Keeping Ariana from flying internationally is more or less doable. But policing the assets freeze will be, let us say, challenging. Afghanistan’s economy these days is mostly illegal, consisting of smuggling and opium production. The sanctions won’t touch these. Taliban officials and businessmen are undoubtedly continuing to conduct trade through the black market and in other under-the-table ways. Stopping such trade, particularly if Pakistan does not cooperate—and it won’t—will be impossible.

Afghanistan’s Economy Has Been Wrecked

Afghanistan’s legitimate economy is prostrate. Even before the Soviet invasion 20 years back, Afghanistan was one of the poorest countries in the world. “The past 20 years [of conflict],” says Rubin, “have been destroying even the little that had been there.
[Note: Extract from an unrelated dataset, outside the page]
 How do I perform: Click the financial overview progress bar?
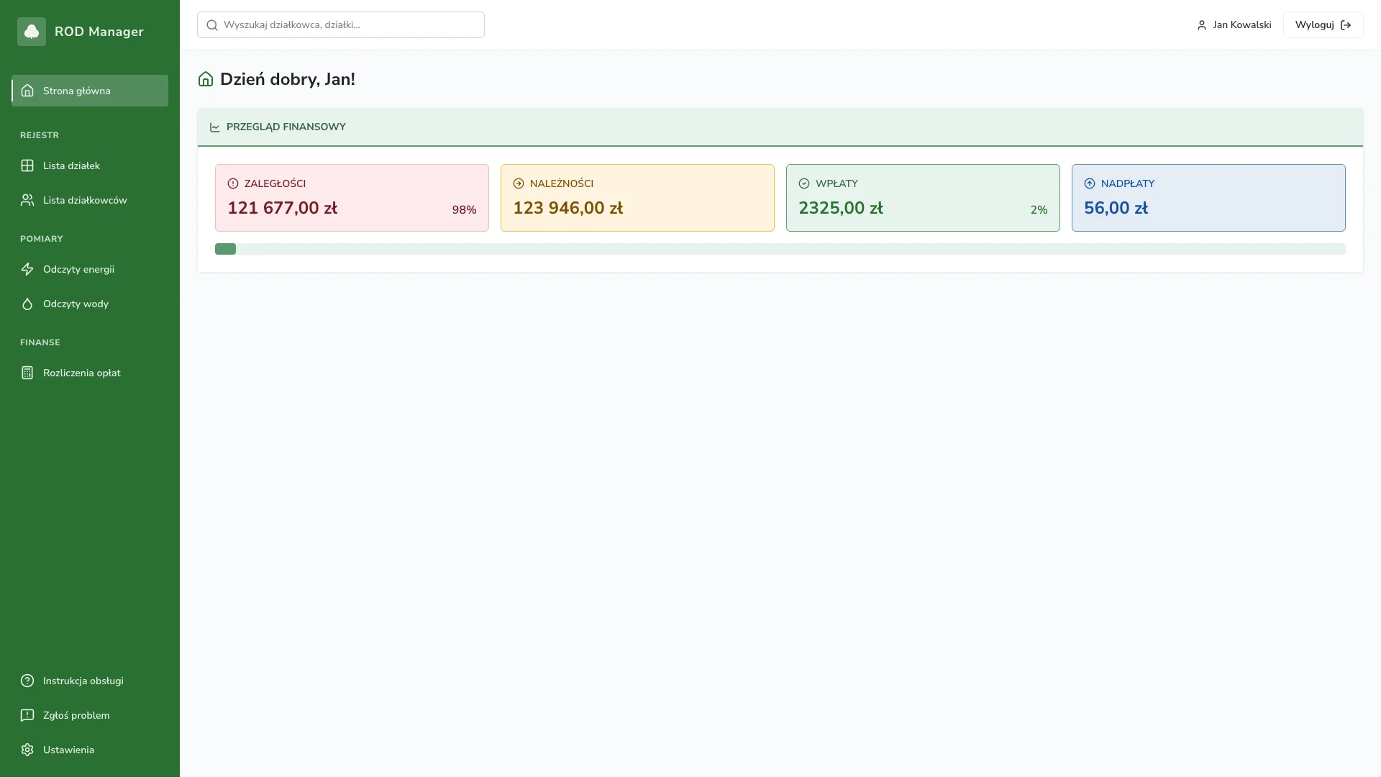point(780,249)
Which is why I tend to think that sanctions are not the best way to influence people there.”

A rural country, Afghanistan has seen much of its agricultural infrastructure ruined in warfare. Roads, bridges and irrigation networks have been destroyed. Thanks partly to war, partly to simple poverty, farmers are also lacking seed, fertilizer, and tools. Of 33 Afghan provinces, 22 are what the U.N.’s Food and Agriculture Organization calls “food deficit areas.”

“In rural areas where there is subsistence agriculture people do seem at least to get fed,” says Julie Sirrs, of Response International, a Virginia-based NGO specializing in health, education and information technology. Sirrs has spent time in Taliban territory and, recently, in territory controlled by the Northern Alliance.

“But in the cities the story is different,” Sirrs continues. “Especially with the prohibitions on women’s employment,” and the Taliban’s inability to create a functioning administration that would employ men, “a lot of people are in very dire circumstances. I’ve seen an increase in begging.”

According to some estimates, 60 percent of Kabul’s population depends on foreign aid.

Farmers are under intense pressure to shift into lucrative cash crops—the opium poppy being the most attractive. Last year Afghanistan produced some 4,000 tons of the crop. Afghan production of opium is larger than that of the rest of the world combined—some estimates put it at 70 percent of the total.

Then there’s the smuggling. According to a World Bank study of the Pakistani economy, the transit trade though Afghanistan in 1997 amounted to $2.5 billion. Goods typically come from Dubai, pass through Iran or Turkmenistan, transit Afghanistan and are then sold in smugglers’ markets in Pakistan.

Such is the Afghan economy.

Will the Sanctions Work?

But will the Taliban, even under U.N. pressure, agree to turn over bin Laden?

“The presence of bin Laden in Afghanistan may be a net plus economically for the Taliban,” says Sirrs. “Because of the money he gives and because of the money [other funding from Persian Gulf states] that goes to the Taliban because he is such a symbol [of Islamic militancy].”

Bin Laden also organizes and funds a contingent of largely Arab fighters who operate alongside the Taliban and who have proven valuable militarily. These, says Sirrs, are another factor the Taliban will take into consideration.

According to Rubin, the only way bin Laden will leave Afghanistan is “if he somehow agrees to leave in a way that appears voluntary. According to their culture, they cannot expel him.”

In short, don’t expect these sanctions to accomplish much. Except, of course, a slight increase in the general misery.

Colin MacKinnon is contributing editor to the Washington-based Middle East Executive Reports.